The explosion of a gunpowder warehouse led to the destruction of the cathedral in 1710. It was not until 1738-1950 that the architect Johann (Jan) Christoph Glaubitz undertook to rebuild the structure. In 1812. Napoleon, like the Russian tsar, showed no respect for the church. Within these walls he set up a stable. In 1839 the cathedral became Orthodox again. Before World War I it was renovated and restored. The building was turned into a museum of local history due to the atheistic and educational ideology of the Soviet system in the 1920s. The Germans, who occupied the land, used the building as a church.
Architectural merits of St. Sophia Cathedral
The architectural style of St. Sophia Cathedral in Polotsk is the Vilna Baroque, also called Late Belarusian. From the ancient building remain the eastern apse, foundation stones, partly – the columns. On some of the stones archaeologists found the signatures of its builders.
The snow-white building with two towers, 50 meters high each, looks beautiful on the high bank of the river.

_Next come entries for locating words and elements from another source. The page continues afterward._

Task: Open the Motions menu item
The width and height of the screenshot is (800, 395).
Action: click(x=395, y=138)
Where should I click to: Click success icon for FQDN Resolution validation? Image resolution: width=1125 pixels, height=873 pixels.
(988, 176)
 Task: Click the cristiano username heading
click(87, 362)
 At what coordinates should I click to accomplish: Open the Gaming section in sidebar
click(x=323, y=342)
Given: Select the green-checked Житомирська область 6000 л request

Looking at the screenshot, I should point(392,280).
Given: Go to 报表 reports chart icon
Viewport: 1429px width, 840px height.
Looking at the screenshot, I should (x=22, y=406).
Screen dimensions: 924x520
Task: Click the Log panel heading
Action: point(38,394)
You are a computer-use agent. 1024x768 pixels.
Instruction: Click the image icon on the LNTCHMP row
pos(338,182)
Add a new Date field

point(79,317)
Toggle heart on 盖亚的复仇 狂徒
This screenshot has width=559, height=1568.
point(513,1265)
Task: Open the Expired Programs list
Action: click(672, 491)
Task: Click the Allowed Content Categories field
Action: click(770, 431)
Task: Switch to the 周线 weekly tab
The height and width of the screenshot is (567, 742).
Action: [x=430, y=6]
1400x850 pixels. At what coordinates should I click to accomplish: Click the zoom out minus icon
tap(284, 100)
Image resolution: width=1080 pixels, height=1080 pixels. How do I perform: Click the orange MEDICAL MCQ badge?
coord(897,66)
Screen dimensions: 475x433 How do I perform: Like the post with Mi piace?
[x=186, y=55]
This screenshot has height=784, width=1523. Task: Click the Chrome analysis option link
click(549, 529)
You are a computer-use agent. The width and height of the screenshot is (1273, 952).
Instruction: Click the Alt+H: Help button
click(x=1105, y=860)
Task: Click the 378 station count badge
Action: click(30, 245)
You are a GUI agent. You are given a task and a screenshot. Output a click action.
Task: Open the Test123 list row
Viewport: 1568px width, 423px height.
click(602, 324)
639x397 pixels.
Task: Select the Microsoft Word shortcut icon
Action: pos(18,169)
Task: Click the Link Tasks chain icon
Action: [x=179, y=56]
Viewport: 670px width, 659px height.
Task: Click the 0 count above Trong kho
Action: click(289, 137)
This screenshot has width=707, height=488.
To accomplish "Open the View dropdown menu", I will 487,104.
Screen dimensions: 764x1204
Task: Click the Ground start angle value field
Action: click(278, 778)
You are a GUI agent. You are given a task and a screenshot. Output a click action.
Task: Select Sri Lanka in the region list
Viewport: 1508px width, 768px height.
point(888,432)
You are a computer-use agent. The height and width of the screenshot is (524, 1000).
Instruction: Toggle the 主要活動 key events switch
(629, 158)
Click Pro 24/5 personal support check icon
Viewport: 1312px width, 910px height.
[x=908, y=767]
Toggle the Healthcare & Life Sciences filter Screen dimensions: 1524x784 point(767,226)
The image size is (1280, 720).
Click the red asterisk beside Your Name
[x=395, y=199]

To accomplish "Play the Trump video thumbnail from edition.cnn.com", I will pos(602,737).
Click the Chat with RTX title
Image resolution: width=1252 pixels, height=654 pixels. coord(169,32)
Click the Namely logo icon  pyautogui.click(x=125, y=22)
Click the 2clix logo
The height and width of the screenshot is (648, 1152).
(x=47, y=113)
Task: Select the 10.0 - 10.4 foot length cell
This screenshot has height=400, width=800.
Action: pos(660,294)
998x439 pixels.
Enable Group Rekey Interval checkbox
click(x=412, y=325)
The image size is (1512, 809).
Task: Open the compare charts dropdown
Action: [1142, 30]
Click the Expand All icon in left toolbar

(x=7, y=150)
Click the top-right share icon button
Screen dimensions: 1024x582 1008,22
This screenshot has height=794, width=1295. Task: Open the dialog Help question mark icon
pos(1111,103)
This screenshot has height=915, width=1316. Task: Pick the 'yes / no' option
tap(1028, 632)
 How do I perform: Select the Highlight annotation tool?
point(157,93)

The Baroque introduced figurative cornices, moldings, bas-reliefs, and sculpture that served to decorate the church interior.
The interior decoration is very spectacular. White walls with gold trim, columns, arches, and elegant decor set the mood for the sublime. Some of the frescoes have survived from earlier times: such as “The Savior Not Made by hands”, “The Last Supper” (copied from a painting by Leonardo da Vinci).
Concert Hall and Museum
This magnificent monument of earlier years serves a variety of purposes: both cultic, religious and secular, tourist. The Orthodox service and procession on St. Euphrosyne of Polotsk Memorial Day reminds us of the original role of the church building.
The restoration and archaeological work that was carried out in Soviet times, in the 1980s, gave new life to this complex. There are organ music concerts and festivals. The acoustics of the huge hall and the organ of the Cathedral of St. Sophia of Polotsk leave an unforgettable impression.
The Museum of Architectural History is also very interesting. It has been one of the most visited places in this Belarusian city, known for its rich historical and cultural heritage, for more than 30 years. There is a model of the 11th century temple (very reminiscent of Novgorod and Kiev cathedrals) and unique archaeological exhibits.
- It is the oldest stone construction on the territory of the Republic of Belarus.
- UNESCO included it in the tentative list of World Heritage Sites.
- To get acquainted with it helps audioguide in several languages (you can choose Belarusian, Russian, English, Chinese).
- A concert hall was created here and an organ was installed in 1985. In a year they organize more than three hundred concerts, festivals, and cultural events.
It is also worth a walk in the surrounding area. There is another relic here: The Boris Stone. A huge boulder, with inscriptions and crosses inscribed on it, once played the role of a boundary post in the possessions of the prince.
Working hours of St. Sophia Cathedral
In summer, you can visit the museum from 10 a.m. to 6 p.m. daily (except Mondays). The rest of the time it is open from 10 a.m. to 5 p.m. (also except Mondays). The ticket office stops working half an hour before the museum closes. The administration asks to pay attention to the poster and special events, because of which the access of sightseers is limited.
All useful information can be found on the official website of the Museum of St. Sophia Cathedral sophia.polotsk.museum.by.
How to get to St. Sophia Cathedral
Address of the Cathedral of Sophia – Polotsk, Zamkovaya Street, 1. The city is located in the Vitebsk region of the Republic of Belarus. Tourist routes lead from Vitebsk to Polotsk National Historical and Cultural Reserve.